Properties of condensed matter from fundamental physical constants

Abstract

Fundamental physical constants play a profound role in physics. For example, they govern nuclear reactions, formation of stars, nuclear synthesis and stability of biologically vital elements. These are high-energy processes discussed in particle physics, astronomy and cosmology. More recently, it was realised that fundamental physical constants extend their governing reach to low-energy processes and properties operating in condensed matter systems, often in an unexpected way. These properties are those we experience daily and can routinely measure, including viscosity, thermal conductivity, elasticity and sound. Here, we review this work. We start with the lower bound on liquid viscosity, its origin and show how to relate the bound to fundamental physical constants.
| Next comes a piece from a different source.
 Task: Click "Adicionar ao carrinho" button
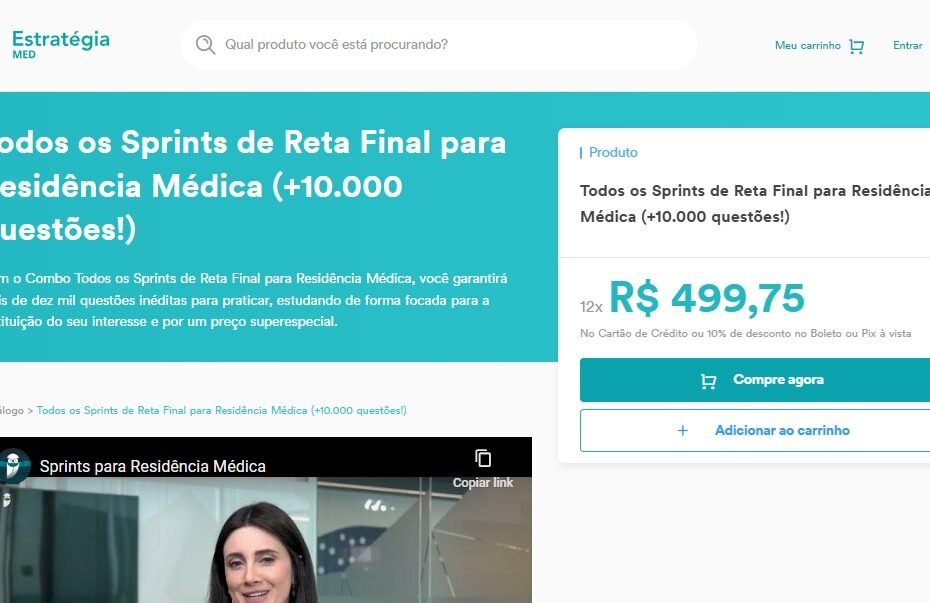coord(755,430)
The lower bound of kinematic viscosity represents the global minimum on the phase diagram. We show how this result answers the long-standing question considered by Purcell and Weisskopf, namely why viscosity never falls below a certain value. An accompanying insight is that water viscosity and water-based life are well attuned to fundamental constants including the Planck constant. We then discuss viscosity minima in liquid He above and below the λ-point. We subsequently consider a very different property, thermal diffusivity, and show that it has the same minimum fixed by fundamental physical constants as viscosity. We also discuss bounds related to elastic properties, elastic moduli and their analogues in low-dimensional systems, and show how these bounds are related to the upper bound for the speed of sound. We conclude with listing ways in which the discussion of fundamental constants and bounds advance physical theories.